An edited version of this video will be posted after the course is over.
If you’ve ever used datasets like CIFAR, MNIST, ImageNet, or IMDB, you likely assumed the class labels are correct. Surprise: there are 100,000+ label issues in ImageNet. In this lecture, we introduce a principled and theoretically grounded framework called confident learning (open-sourced in the cleanlab package) that can be used to identify label issues/errors, characterize label noise, and learn with noisy labels automatically for most classification datasets.
Top 32 label issues in the 2012 ILSVRC ImageNet train set identified using confident learning. Label Errors are boxed in red. Ontological issues in green. Multi-label images in blue.
The figure above shows examples of label errors in the 2012 ILSVRC ImageNet training set found using confident learning. For interpretability, we group label issues found in ImageNet using CL into three categories:
- Multi-label images (blue) have more than one label in the image.
- Ontological issues (green) comprise is-a (bathtub labeled tub) or has-a (oscilloscope labeled CRT screen) relationships. In these cases, the dataset should include one of the classes.

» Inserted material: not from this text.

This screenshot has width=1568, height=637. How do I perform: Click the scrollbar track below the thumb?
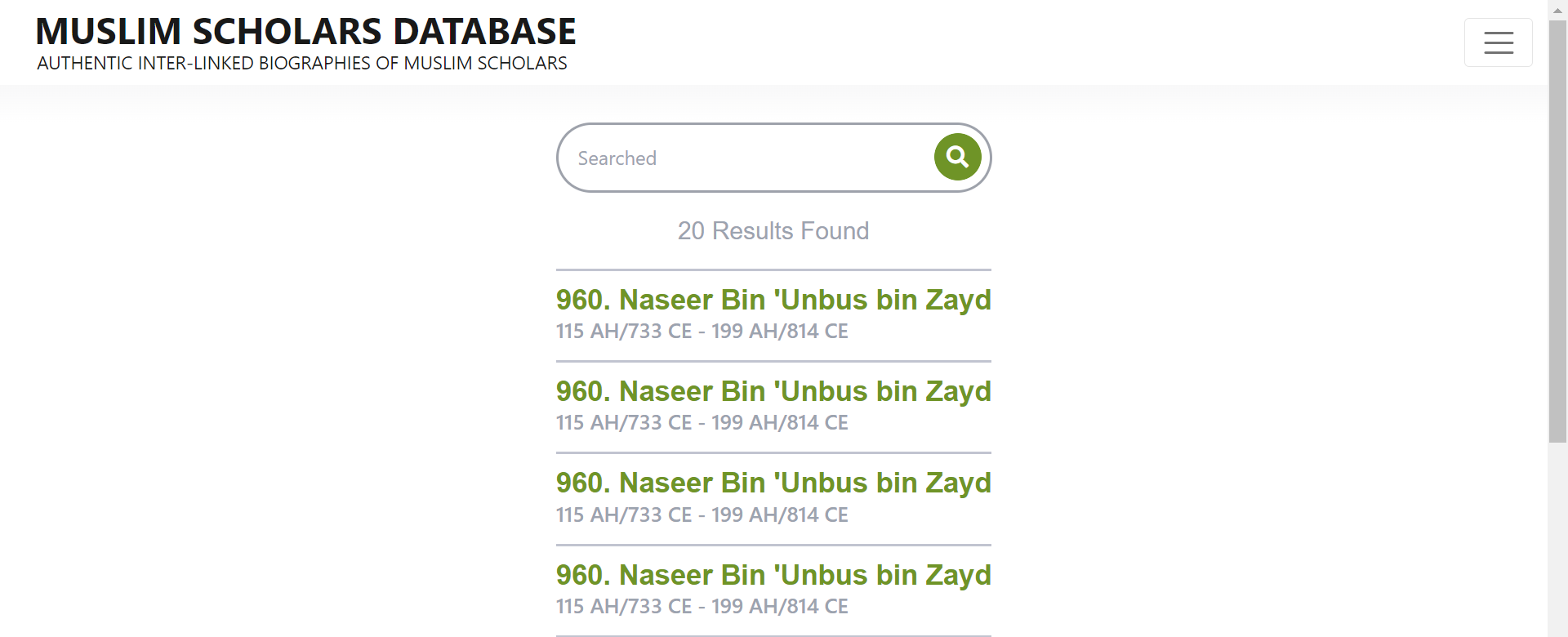(1557, 539)
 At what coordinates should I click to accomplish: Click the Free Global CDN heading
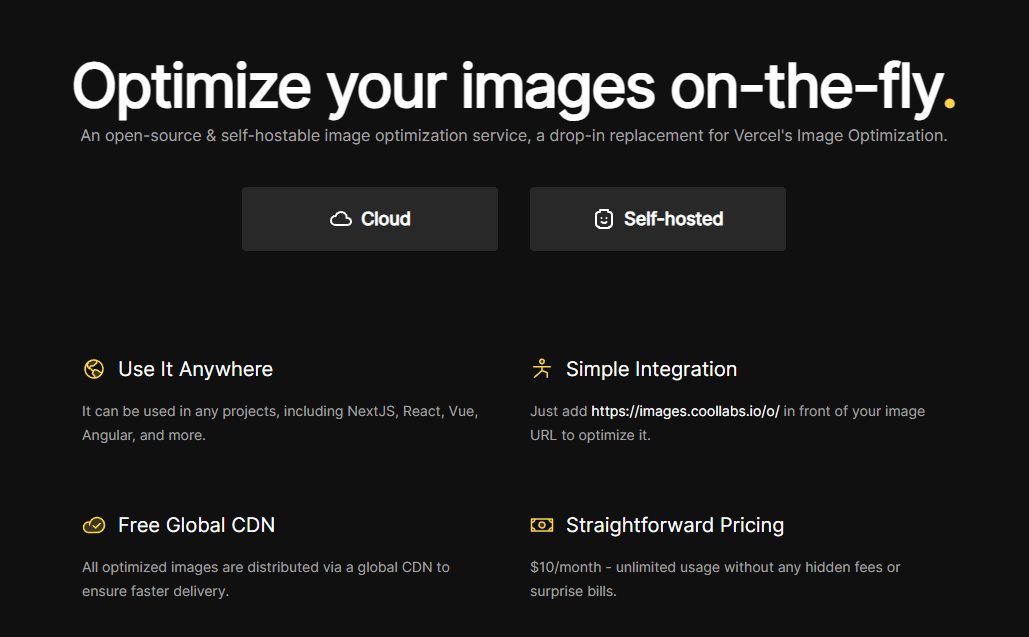[196, 524]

- Label errors (red) occur when a class exists in the dataset that is more appropriate for an example than its given class label.
Using confident learning, we can find label errors in any dataset using any appropriate model for that dataset. Here are three other real-world examples in common datasets.
Examples of label errors that currently exist in Amazon Reviews, MNIST, and Quickdraw datasets identified using confident learning for varying data modalities and models.
What is Confident Learning?
Confident learning (CL) has emerged as a subfield within supervised learning and weak-supervision to:
- characterize label noise
- find label errors
- learn with noisy labels
- find ontological issues
CL is based on the principles of pruning noisy data (as opposed to fixing label errors or modifying the loss function), counting to estimate noise (as opposed to jointly learning noise rates during training), and ranking examples to train with confidence (as opposed to weighting by exact probabilities). Here, we generalize CL, building on the assumption of Angluin and Laird’s classification noise process , to directly estimate the joint distribution between noisy (given) labels and uncorrupted (unknown) labels.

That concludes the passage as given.